Instructions for the task:
Reproduce precisely the lines of the material below from the line containing "[Telegram Share] (92, 1047)" up to and including its last line. Pictures must not be copied.
*** Exercise data
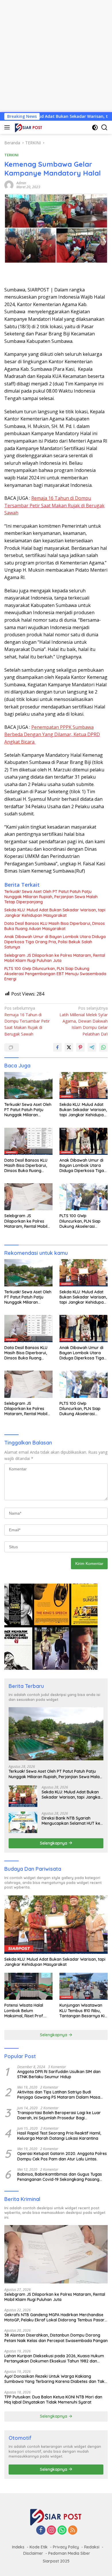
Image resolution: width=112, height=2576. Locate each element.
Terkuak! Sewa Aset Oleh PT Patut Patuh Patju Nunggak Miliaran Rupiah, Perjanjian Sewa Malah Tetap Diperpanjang (51, 896)
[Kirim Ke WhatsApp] (103, 1047)
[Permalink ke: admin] (8, 184)
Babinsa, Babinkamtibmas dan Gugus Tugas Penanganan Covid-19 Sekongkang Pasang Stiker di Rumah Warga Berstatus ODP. (59, 2177)
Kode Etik (39, 2547)
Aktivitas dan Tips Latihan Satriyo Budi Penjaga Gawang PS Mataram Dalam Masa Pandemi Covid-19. (58, 2094)
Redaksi (91, 2547)
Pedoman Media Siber (69, 2553)
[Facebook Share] (57, 1047)
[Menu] (8, 127)
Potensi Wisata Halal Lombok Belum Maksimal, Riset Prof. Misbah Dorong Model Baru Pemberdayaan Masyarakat (25, 2010)
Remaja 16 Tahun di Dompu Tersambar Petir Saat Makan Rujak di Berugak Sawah (54, 505)
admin (21, 182)
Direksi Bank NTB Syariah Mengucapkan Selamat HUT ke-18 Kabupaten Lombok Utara (72, 1821)
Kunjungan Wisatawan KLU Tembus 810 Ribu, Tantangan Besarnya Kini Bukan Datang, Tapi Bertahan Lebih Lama (83, 2010)
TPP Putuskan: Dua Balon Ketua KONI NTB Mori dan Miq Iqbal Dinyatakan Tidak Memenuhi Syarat (53, 2399)
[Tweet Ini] (69, 1047)
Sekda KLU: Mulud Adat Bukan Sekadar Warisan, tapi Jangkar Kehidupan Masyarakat (54, 912)
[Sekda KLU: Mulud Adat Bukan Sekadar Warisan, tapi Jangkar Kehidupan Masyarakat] (83, 1085)
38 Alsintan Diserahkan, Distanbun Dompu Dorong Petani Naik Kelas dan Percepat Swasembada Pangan (56, 2338)
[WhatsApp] (62, 2530)
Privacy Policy (66, 2547)
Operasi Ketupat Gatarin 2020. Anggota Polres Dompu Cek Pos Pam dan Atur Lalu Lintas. (62, 2156)
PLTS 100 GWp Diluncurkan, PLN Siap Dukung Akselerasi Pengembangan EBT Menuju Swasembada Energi (55, 973)
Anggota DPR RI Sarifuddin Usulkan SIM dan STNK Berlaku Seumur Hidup (59, 2074)
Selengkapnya (54, 1843)
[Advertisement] (56, 56)
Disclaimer (33, 2553)
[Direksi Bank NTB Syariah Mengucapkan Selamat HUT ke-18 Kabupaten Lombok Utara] (23, 1822)
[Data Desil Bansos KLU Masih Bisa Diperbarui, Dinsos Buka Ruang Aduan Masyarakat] (28, 1141)
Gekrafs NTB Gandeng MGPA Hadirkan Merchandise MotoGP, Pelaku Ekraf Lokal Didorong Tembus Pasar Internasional (54, 2317)
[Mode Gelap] (95, 127)
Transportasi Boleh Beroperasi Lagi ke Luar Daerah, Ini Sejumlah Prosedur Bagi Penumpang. (59, 2115)
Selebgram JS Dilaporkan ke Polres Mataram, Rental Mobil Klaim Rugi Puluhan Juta (54, 958)
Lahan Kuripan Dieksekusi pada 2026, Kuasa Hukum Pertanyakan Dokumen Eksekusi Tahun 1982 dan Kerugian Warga (54, 2358)
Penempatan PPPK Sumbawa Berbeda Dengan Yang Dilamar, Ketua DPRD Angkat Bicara (52, 734)
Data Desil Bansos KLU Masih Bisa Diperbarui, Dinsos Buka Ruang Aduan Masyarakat (54, 926)
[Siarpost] (27, 127)
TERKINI (11, 154)
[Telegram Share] (92, 1047)
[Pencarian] (104, 127)
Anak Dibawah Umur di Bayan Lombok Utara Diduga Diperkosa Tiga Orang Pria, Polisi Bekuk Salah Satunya (55, 942)
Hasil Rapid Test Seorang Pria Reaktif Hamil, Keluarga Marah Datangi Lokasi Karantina (59, 2136)
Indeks (18, 2547)
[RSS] (72, 2530)
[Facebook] (40, 2530)
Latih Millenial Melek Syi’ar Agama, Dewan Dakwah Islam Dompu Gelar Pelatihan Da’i (83, 1021)
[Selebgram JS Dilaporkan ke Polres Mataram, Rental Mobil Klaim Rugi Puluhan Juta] (28, 1196)
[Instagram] (51, 2530)
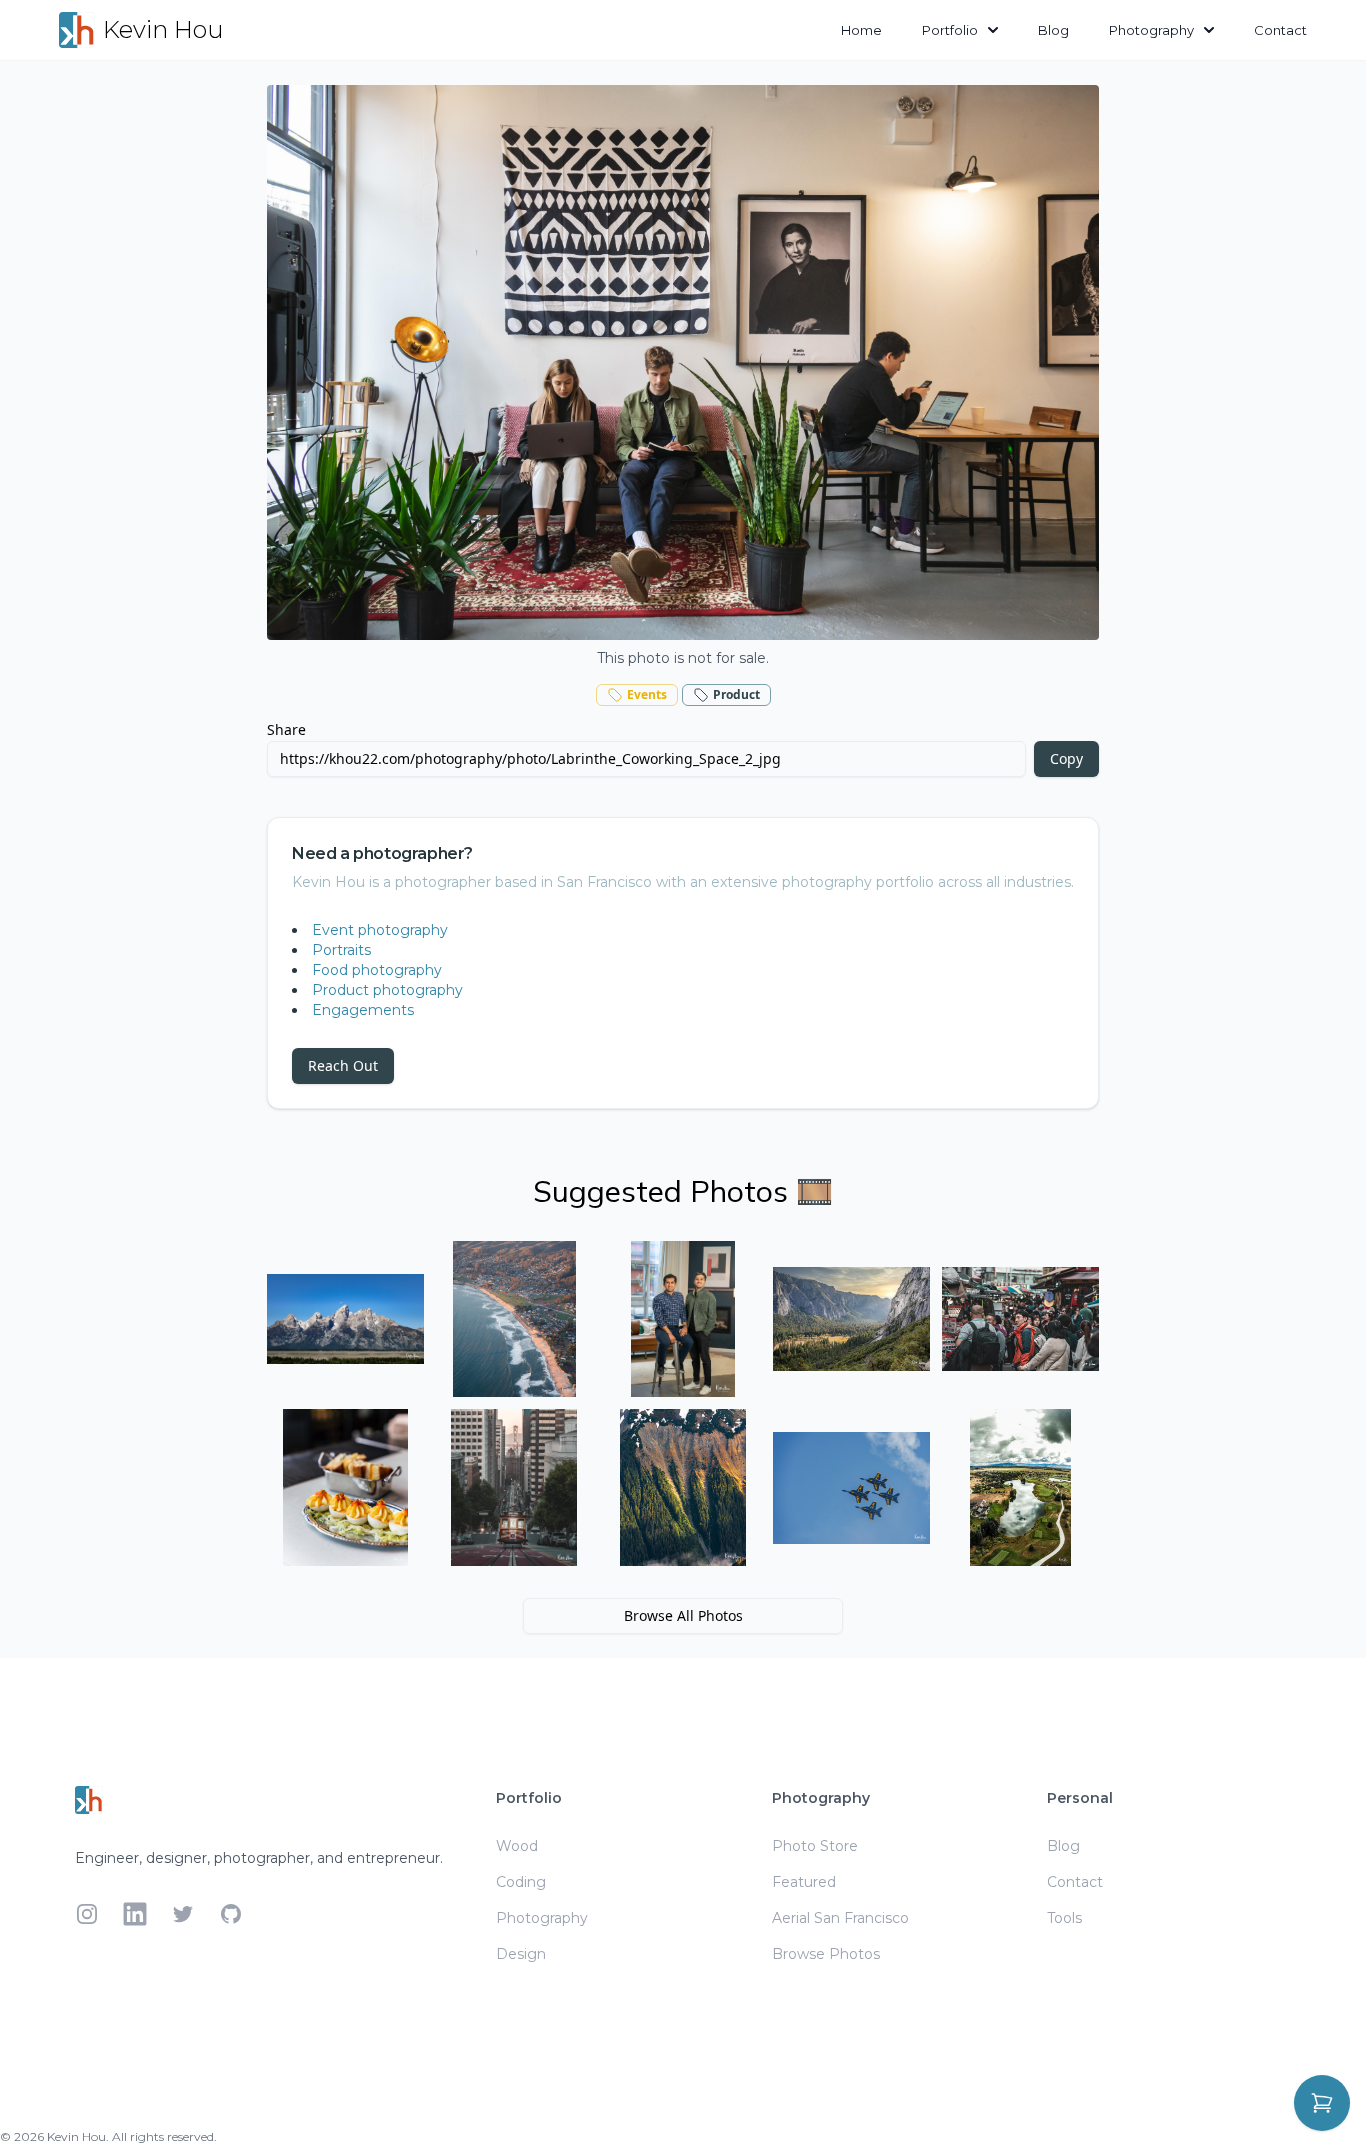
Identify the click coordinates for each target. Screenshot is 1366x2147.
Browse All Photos (683, 1615)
******
Exercise result:
[Telegram Share] (92, 1047)
[Pencarian] (104, 127)
Anak Dibawah Umur di Bayan Lombok Utara Diduga Diperkosa Tiga Orang Pria, Polisi Bekuk Salah Satunya (55, 942)
Hasil Rapid Test Seorang Pria Reaktif Hamil, Keluarga Marah Datangi Lokasi Karantina (59, 2136)
Indeks (18, 2547)
[RSS] (72, 2530)
[Facebook] (40, 2530)
Latih Millenial Melek Syi’ar Agama, Dewan Dakwah Islam Dompu Gelar Pelatihan Da’i (83, 1021)
[Selebgram JS Dilaporkan ke Polres Mataram, Rental Mobil Klaim Rugi Puluhan Juta] (28, 1196)
[Instagram] (51, 2530)
Identify the click coordinates for each target. Screenshot is 1366x2147.
Browse All Photos (683, 1615)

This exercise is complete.